À direita, um penhasco composto pela mais pura rocha mediterrânea. Em cima dele brilhavam as copas dos pinheiros, tão verdes e tão comuns no litoral da Catalunha.

À esquerda, o mar. Indo e vindo, silencioso, escutando.

Antes do mar, ao meu ladinho, duas senhoras bem velhinhas; ao lado delas, duas cadeiras vazias, das poucas que sobraram.

Olhando para cima, a uma distância segura, estava ela: a gaivota. Até pouco tempo eram várias, mas nesse momento era apenas uma. A gaivota (melo)maníaca. Chamou tanto a atenção que o Jorge também percebeu sua paixão pela música. Com as mãos, fazia o mesmo movimento que a gaivota fazia ao voar. Ele tentava acompanhar suas voltas, suas subidas e descidas. Ela estava hipnotizada, amava demais a música e queria aproveitar o show.

Malandra que só ela, avistou as duas cadeiras vazias e veio descendo com elegância e agilidade, formando círculos perfeitos. Nesse momento, a hipnotizada era eu. Em poucos segundos, percebi que já podia vê-la dando voltas à altura dos meus olhos. Uau…a natureza, Jorge Drexler, a maresia. Mais uma volta e…Aaaaaahhhhhh!!! Puta merda!

 Ela fez um vôo rasante, passou muito perto da minha amiga e quase bateu em mim! Mas a gaivota (melo)maníaca tinha um alvo. Uma das senhorinhas foi atingida na cabeça! A gaivota desmanchou seu penteado e se meteu embaixo da cadeira. A senhora olhava pros lados e não se preocupou com nada mais que arrumar seu topete.

Eu gargalhava. A música seguia, mas a essa altura as quase 800 pessoas do show olhavam para gente. A gaivota continuava lá se debatendo e eu cada vez tinha menos ar para respirar. Um moço que estava na fila da frente se virou, agarrou a gaivota, levantou da cadeira e disse: “Vai!”. E jogou a gaivota pro alto, que em questão de segundos desapareceu.

No lugar onde ela caiu, ficou um monte de caca verde e cinza, do tamanho de dois pimentões. Quem cagou de medo foi ela e não a senhora.
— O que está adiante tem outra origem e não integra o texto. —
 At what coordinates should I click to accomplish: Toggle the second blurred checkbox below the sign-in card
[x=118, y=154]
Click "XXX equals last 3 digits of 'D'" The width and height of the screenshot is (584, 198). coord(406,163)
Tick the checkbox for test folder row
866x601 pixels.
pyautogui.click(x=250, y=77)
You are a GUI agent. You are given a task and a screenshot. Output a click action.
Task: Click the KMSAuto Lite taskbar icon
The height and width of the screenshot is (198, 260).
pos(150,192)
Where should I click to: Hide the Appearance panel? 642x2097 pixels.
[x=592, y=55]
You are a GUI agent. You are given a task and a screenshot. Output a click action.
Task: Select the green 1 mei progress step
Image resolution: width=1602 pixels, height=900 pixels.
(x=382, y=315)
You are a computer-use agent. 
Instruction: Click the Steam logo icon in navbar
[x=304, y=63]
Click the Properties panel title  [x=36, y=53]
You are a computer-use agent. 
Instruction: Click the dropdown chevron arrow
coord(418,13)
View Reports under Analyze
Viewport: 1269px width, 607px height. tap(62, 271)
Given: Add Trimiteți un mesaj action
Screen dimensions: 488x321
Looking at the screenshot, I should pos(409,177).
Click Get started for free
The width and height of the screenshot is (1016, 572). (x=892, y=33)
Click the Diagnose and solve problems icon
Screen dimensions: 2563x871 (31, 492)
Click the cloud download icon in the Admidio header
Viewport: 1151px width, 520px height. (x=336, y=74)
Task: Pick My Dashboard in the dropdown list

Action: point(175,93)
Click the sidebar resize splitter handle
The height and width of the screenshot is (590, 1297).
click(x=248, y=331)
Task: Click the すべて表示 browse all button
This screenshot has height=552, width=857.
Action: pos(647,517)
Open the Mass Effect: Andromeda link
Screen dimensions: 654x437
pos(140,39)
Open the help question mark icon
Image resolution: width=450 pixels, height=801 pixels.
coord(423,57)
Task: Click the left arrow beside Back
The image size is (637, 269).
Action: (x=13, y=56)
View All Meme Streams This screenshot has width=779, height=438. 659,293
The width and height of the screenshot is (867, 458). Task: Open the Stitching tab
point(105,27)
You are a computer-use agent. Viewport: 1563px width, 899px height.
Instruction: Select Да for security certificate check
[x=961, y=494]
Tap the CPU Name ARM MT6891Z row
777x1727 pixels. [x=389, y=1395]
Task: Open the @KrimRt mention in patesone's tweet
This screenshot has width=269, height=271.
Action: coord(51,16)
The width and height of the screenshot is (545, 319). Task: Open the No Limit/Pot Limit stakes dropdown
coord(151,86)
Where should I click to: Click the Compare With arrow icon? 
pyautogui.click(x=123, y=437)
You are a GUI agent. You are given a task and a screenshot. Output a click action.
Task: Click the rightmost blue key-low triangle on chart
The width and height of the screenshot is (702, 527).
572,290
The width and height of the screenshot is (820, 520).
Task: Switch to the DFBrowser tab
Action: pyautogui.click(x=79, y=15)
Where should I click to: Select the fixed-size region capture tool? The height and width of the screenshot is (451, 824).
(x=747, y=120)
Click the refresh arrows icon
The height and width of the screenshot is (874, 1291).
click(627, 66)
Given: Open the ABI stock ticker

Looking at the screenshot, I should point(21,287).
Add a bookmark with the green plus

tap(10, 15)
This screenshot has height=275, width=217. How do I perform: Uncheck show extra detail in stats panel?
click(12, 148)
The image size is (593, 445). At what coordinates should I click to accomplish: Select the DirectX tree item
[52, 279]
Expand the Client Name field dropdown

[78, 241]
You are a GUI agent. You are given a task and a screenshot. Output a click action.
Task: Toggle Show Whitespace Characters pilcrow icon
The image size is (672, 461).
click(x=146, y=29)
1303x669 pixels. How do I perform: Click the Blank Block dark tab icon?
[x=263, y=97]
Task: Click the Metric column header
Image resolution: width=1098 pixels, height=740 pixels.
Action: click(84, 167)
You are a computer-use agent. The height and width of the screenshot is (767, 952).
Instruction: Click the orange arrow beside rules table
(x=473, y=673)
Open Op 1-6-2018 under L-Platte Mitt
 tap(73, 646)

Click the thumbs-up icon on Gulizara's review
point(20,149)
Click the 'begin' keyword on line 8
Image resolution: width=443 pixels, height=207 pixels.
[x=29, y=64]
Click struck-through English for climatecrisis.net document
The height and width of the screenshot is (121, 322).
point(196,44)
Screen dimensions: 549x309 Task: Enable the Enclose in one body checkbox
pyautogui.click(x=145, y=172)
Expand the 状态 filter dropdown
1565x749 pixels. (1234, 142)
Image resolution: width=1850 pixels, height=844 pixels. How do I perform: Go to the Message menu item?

Todo mundo aplaudiu; não o Drexler nem a gaivota, mas esse moço corajoso. Eu não tinha forças para fazer nada além de rir.

Acabou a música. Do palco, Drexler pregunta: “Ei, pessoal que sobreviveu à gaivota, tudo bem por aí?”. A platéia vibra. Eu continuo gargalhando. O topete da senhora volta ao seu lugar.

Sim, Jorgito. Tudo ótimo. Eu tenho mais que claro. Não durou mais que um suspiro (e uma boa gargalhada) e, mais uma vez, você me faz ter a sensação de que a vida não pode ficar melhor do que está.